Understanding the Index List
The index list displays several columns:
- Title: This is the title of the page, post, product, or custom post type. It is clickable, and once clicked, it will show the embedded content.
- Token: Estimated token usage.
- Estimated: Estimated cost. OpenAI charges for embeddings based on the number of tokens, with the rate being $0.0004 per 1K tokens.
- Source: This shows the type of content that has been indexed (page, post, product, or custom post type).
- Status: This shows the status of the indexing process.
- Start: This shows the time when the indexing process started.
- Completed: This shows the time when the indexing process completed.
Managing Your Indexes
Under the Action column, there are two buttons:
- Reindex: This button allows you to reindex the content. This is particularly useful when you have updated a post, page, or product and you want the index to reflect the latest changes.
- Delete: This button allows you to delete an index.
Through the Auto Scan, you have full control over the indexing process, ensuring your website's content is properly embedded for optimal use by the AI Power plugin.
FAQ
Maximum Context Length
What does the error message "This model’s maximum context length is 4097 tokens. However, you requested 4893 tokens" mean?

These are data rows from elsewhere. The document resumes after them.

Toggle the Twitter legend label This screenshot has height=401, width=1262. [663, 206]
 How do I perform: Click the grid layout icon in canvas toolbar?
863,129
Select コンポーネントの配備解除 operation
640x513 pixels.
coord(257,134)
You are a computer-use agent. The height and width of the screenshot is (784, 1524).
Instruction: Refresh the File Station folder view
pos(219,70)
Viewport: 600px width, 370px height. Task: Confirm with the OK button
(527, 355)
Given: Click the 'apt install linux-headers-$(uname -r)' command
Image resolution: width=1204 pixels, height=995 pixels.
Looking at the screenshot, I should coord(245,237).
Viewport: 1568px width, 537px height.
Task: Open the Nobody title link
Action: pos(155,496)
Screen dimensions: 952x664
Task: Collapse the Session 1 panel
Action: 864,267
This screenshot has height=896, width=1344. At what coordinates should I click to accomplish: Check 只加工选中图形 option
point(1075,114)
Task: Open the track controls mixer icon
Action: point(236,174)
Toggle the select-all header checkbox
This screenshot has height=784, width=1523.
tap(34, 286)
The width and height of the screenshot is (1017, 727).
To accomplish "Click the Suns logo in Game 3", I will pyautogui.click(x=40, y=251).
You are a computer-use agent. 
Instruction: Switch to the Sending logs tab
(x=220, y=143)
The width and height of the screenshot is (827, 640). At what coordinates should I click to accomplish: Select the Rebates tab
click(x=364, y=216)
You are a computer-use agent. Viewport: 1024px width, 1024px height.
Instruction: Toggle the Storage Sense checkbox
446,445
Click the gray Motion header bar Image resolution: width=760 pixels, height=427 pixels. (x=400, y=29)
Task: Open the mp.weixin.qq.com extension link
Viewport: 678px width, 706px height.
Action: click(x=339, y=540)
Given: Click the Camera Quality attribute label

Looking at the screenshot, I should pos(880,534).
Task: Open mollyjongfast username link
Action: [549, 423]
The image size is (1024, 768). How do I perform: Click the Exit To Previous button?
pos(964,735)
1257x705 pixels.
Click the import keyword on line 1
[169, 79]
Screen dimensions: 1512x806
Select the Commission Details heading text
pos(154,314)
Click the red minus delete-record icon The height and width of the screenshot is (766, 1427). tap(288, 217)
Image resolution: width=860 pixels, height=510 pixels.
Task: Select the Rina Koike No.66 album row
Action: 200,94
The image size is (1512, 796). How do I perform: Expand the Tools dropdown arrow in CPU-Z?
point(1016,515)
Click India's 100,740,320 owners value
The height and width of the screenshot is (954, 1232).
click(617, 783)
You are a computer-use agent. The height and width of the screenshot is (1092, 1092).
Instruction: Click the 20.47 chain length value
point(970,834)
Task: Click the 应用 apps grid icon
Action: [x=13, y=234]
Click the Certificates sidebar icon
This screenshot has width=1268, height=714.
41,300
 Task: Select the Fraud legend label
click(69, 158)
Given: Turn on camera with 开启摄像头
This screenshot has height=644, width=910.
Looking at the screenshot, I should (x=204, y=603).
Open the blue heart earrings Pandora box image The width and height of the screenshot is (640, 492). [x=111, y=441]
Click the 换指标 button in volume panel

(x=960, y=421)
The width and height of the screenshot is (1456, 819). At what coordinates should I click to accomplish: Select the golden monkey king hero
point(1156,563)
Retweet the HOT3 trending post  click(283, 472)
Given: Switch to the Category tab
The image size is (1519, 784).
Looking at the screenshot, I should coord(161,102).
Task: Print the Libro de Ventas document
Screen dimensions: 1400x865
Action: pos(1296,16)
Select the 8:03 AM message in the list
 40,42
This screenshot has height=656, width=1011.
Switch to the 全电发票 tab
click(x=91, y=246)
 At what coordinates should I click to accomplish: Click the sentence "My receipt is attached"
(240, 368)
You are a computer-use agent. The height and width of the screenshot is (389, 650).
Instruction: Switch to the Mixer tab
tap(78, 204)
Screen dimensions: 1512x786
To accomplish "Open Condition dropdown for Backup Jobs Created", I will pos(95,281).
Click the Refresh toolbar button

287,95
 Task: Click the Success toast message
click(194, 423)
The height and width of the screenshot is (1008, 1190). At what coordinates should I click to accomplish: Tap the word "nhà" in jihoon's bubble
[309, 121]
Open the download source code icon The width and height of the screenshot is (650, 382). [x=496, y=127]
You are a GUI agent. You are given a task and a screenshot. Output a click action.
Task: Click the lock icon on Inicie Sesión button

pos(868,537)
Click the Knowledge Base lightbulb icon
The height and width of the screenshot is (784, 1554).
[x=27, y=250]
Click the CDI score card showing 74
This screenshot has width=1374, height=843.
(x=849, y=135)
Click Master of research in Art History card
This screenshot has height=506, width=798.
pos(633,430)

This error message indicates that the total number of tokens (which include individual words and punctuation) in the content you're trying to generate is exceeding the maximum limit of 4097 tokens allowed by the model. Tokens are the smallest units of meaning that the model can process, and the limit exists to ensure optimal model performance. There are two primary ways to address this:
- Lower the maximum token value: You can adjust the maximum token value to a lower number in your plugin settings. We recommend setting it to 500-700 tokens for optimal performance without losing the quality of output.
- Split your content into chunks: If you are dealing with large content, consider dividing it into smaller pieces. Each piece should ideally not be more than 1000 words. This will ensure that each chunk of content remains within the model's token limit, and thus can be processed efficiently.